Thursday, 10 April 2008
Today’s Oz published the following in its letters page –
I agree with Don Aitkin that managing water and finding alternatives to oil-based energy are two huge environmental issues, but that's where our consensus ends.
I believe a version of Pascal's wager (as referred to by Aitkin) does hold true in regard to climate change. If we spend lots of time and money developing cleaner energy solutions and, in the process, we lower worldwide GDP by less than 1 per cent (as suggested is likely by Nicholas Stern and others) and then find out the science was wrong, we have a cleaner, healthier, smarter, more comfortable world to live in and hand on. The reduction of wealth will be imperceptible. On the other hand, if we judge the science to be wrong now and take little action, and the science is ultimately proven to be right, it's too late.
Dean Comber Camp Hill, Qld
This nails it pretty well for me. Pascal posits that it is a better "bet" to believe that God exists than not to believe, because the expected value of believing (which Pascal assessed as infinite) is always greater than the expected value of not believing. In Pascal's assessment, it is inexcusable not to investigate this issue:
I believe the same holds for climate change, even if the issue has been over-hyped to the point of absurdity.
Monday, 7 April 2008
Walking and driving are two activities that I enjoy. This has not always been the case. I’ve always enjoyed getting behind the wheel of a car, but walking has not always been a passion.
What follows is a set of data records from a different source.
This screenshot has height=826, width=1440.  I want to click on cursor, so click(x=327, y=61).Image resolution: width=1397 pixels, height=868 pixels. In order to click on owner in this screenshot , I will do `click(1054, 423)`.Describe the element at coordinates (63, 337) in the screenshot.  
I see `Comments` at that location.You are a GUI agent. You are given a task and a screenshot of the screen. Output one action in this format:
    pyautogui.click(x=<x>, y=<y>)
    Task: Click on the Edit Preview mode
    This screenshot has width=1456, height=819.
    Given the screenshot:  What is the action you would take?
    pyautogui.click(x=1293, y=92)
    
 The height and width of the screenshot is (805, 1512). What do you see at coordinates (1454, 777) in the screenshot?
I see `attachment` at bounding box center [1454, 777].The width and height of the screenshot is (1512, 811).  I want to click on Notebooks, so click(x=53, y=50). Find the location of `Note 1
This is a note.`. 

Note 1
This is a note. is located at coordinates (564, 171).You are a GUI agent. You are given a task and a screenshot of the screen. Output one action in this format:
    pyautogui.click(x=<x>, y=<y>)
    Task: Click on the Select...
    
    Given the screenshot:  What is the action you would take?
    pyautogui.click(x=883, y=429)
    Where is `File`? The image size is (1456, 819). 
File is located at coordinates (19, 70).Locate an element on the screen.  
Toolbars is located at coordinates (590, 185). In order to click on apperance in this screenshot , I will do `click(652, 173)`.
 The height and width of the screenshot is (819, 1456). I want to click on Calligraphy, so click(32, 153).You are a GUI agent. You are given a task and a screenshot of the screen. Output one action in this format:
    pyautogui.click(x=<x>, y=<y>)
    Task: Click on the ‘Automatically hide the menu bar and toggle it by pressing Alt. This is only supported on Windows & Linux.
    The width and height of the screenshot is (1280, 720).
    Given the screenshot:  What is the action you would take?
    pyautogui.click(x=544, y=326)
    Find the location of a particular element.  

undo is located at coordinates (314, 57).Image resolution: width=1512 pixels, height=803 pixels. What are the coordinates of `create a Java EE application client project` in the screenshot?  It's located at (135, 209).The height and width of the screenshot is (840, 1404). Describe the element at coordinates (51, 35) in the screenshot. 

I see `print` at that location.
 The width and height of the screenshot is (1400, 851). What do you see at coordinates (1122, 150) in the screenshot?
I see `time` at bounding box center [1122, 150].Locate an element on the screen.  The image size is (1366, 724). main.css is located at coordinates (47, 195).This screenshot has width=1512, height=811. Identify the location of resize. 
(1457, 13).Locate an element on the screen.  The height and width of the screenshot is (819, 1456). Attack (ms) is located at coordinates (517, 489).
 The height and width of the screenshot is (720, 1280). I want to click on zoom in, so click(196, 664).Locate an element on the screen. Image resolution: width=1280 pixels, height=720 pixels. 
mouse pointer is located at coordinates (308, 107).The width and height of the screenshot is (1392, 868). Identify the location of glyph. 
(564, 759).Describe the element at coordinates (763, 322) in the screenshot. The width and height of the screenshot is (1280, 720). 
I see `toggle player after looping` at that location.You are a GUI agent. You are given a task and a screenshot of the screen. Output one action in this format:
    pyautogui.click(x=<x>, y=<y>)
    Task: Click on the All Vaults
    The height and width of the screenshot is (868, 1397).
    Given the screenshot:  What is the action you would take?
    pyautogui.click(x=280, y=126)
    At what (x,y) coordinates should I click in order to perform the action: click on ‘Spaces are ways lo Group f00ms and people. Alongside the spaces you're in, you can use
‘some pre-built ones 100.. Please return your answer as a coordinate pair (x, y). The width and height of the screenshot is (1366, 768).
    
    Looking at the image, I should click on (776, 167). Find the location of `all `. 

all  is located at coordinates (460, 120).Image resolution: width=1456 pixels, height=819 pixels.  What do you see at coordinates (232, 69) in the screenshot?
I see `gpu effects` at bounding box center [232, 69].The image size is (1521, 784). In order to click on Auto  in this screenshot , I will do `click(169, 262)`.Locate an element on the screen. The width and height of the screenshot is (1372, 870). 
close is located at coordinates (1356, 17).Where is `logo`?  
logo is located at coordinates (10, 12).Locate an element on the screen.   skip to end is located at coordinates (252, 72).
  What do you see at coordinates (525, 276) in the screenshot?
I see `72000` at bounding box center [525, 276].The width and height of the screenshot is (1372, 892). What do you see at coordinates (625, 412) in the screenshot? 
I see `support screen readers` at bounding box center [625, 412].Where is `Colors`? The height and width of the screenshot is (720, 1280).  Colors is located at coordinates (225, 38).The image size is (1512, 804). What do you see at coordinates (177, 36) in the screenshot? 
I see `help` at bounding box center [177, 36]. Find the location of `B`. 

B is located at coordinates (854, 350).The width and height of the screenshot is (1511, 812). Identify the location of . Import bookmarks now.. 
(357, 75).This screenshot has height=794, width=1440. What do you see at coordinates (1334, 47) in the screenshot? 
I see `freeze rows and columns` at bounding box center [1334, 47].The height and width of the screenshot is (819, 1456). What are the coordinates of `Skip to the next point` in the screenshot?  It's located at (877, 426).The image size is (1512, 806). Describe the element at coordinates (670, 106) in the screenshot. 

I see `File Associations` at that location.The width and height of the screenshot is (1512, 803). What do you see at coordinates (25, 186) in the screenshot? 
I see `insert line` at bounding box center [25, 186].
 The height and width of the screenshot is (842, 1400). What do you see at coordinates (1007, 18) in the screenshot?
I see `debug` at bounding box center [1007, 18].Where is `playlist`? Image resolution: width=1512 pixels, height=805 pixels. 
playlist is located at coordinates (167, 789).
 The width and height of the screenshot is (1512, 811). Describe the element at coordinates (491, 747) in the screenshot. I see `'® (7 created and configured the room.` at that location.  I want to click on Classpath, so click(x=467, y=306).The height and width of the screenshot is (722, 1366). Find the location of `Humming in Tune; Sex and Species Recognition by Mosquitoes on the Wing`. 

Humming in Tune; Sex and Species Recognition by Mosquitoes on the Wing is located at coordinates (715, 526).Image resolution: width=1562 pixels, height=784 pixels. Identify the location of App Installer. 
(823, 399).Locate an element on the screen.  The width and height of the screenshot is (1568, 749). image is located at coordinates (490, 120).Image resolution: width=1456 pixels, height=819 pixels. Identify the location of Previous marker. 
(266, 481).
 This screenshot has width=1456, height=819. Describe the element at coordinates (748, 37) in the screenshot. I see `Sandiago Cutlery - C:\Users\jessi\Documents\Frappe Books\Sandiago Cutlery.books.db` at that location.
It paled somewhat after months of tromping through the scrub with a heavy pack on my back and a rifle in my hand back in 1970. The fact that mines were strewn about and determined guerillas were intent on mischief also spoiled the experience a bit.
These days, I’m fortunate to live in an environment that provides lots of opportunities to both walk and drive in a pristine bushland setting, and I’m making the most of it. A daily drive to a different track each day eliminates boredom and encourages new discoveries.
Generally I’m by myself, because my wife says I walk too fast, and my daughter would prefer to stay in bed. There’s usually plenty of feathered company, particularly on the escarpment. This morning it was greenies and magpies.
On my ramblings I saw a disgruntled looking magpie. I’m not sue why he looked unhappy, as the early morning fragrance of the bush, the warmth of the sun, and the interesting colours all provided a great lift for the spirit.
The photo doesn’t do it justice. I used my mobile phone. Taking photos with these things provides a result commensurate with trying to have a phone conversation on a digital camera.